■ WRITTEN REQUEST
Translate this sentence from the power distribution article below into Spanish: "Pakistan does not need more tariff theatre."

■ PAGE EXTRACT
━━━━━━━━━━━━━━━━━━━━━━━━━━━━━━
That split is not an institutional luxury. It is the precondition for almost every serious reform Pakistan claims to want. Without it, the same entity remains both monopoly network owner and politically managed commercial intermediary. It controls the wires, buys the electricity, sells the electricity, carries the public-policy burden, and then asks the regulator and consumer to sort out the wreckage. That is not a market structure. It is an administrative knot.

Recent movement toward CTBCM and the very recent changes allowing hybrid consumption are welcome steps in the right direction. They suggest a growing recognition that consumers cannot remain permanently captive and that more flexible arrangements are needed. But nobody should mistake these moves for a fully workable market. A real power market requires open access, transparent wheeling charges, credible balancing arrangements, enforceable contracts, strong system operation, and a distribution structure that distinguishes clearly between the network business and the commercial sale and purchase of power.

Without that structural break, tariff reform will simply be layered onto the same dysfunctional base. Uniform tariffs may be adjusted, subsidy design may be tweaked, and privatization slogans may be repeated, but the core problem will survive: the DISCO remains too muddled to discipline and too protected to transform.

This is also why privatization efforts become such a mess. Selling a DISCO in its present form means asking investors to buy a politically fogged hybrid of monopoly wires, weak data, social obligations, pooled tariffs, uncertain recoveries, and often confused asset boundaries. The public, meanwhile, fears that the buyer will inherit monopoly power without public accountability. Both fears are justified because the institution itself has never been properly unbundled.

A sensible path would be much more disciplined. Publish DISCO-specific cost-of-service data. Separate the bill into energy, transmission, distribution, taxes, and subsidy components. Cap the pass-through of inefficiency above benchmark levels. Move industrial and large commercial users first toward cost-reflective wires charges and more open access. Protect poor consumers through explicit budgeted support rather than hidden cross-subsidies. And, above all, break the DISCO into a real wires company and a separable power purchase and supply function before pretending that tariff reform or privatization can work.

This is not anti-reform. It is the only route to actual reform. Pakistan does not need more tariff theatre. It needs truth in pricing, discipline in distribution, and institutions built for markets rather than for administrative concealment.
━━━━━━━━━━━━━━━━━━━━━━━━━━━━━━
■ INFORMATION SHOWN
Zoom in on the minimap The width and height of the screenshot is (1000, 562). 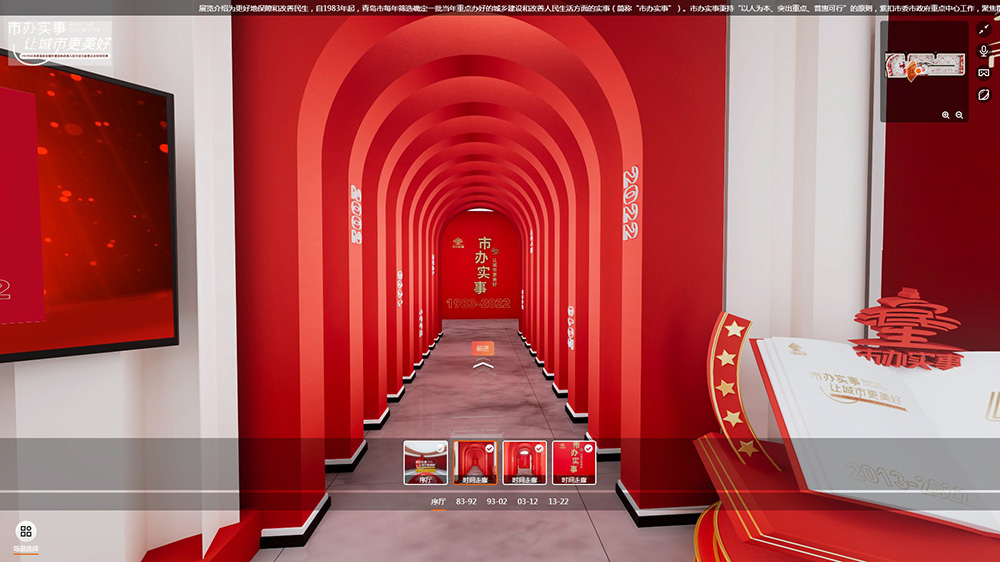coord(946,115)
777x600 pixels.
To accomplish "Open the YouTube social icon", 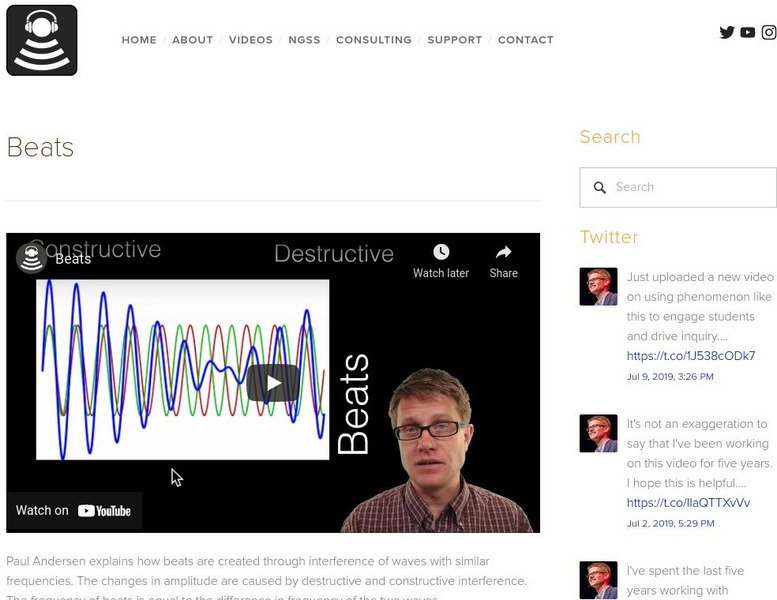I will click(x=748, y=32).
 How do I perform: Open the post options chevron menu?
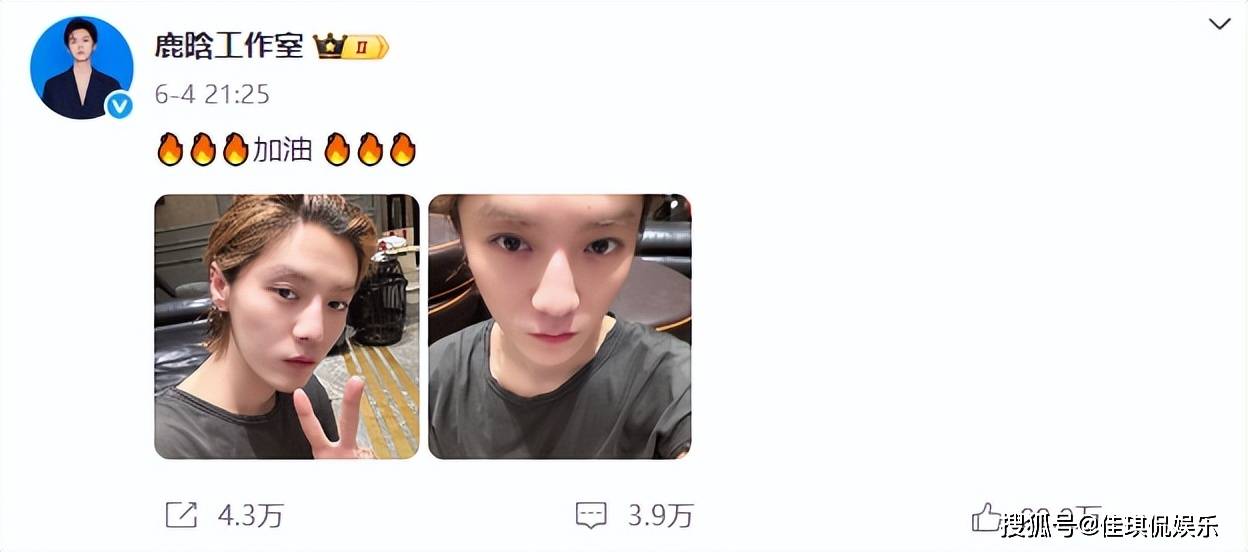click(1219, 24)
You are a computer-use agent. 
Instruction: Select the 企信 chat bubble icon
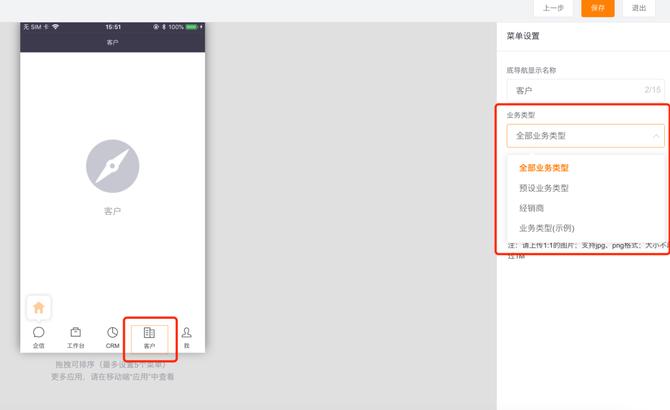pos(38,333)
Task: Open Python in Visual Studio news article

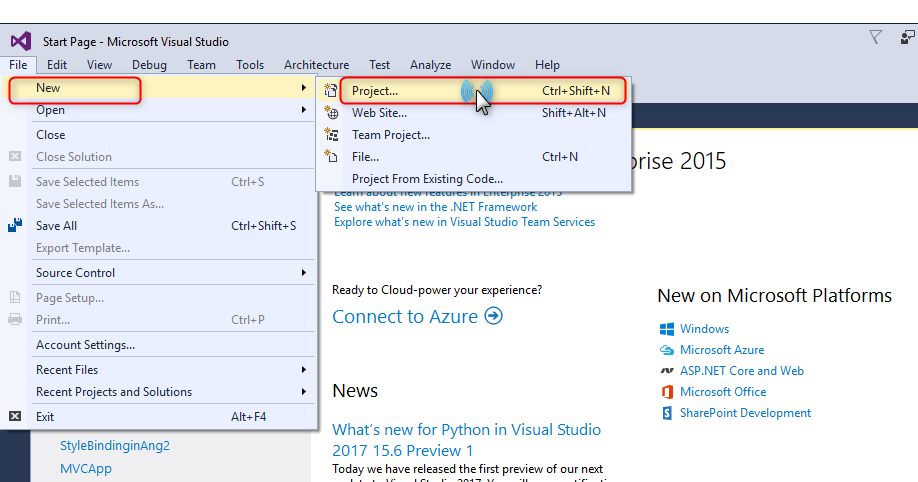Action: (x=466, y=440)
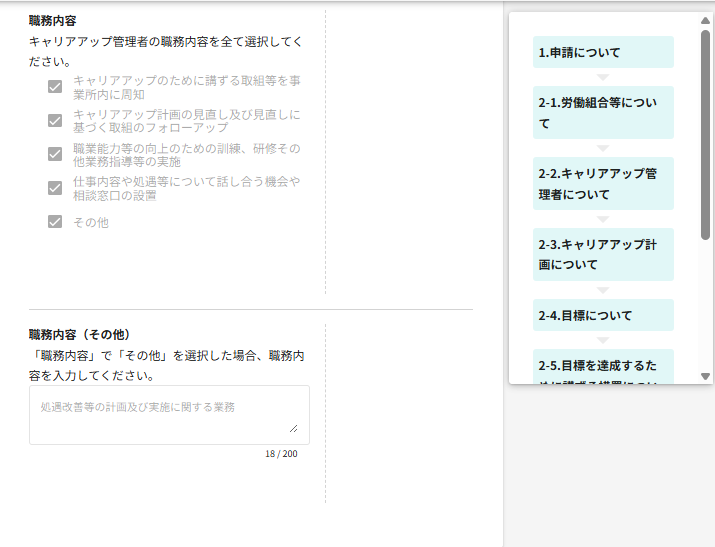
━━━━━━━━━━━━━━━━━━━━━━━━━━━━━━
■ RESULT OF THE TASK
Pakistán no necesita más teatro tarifario.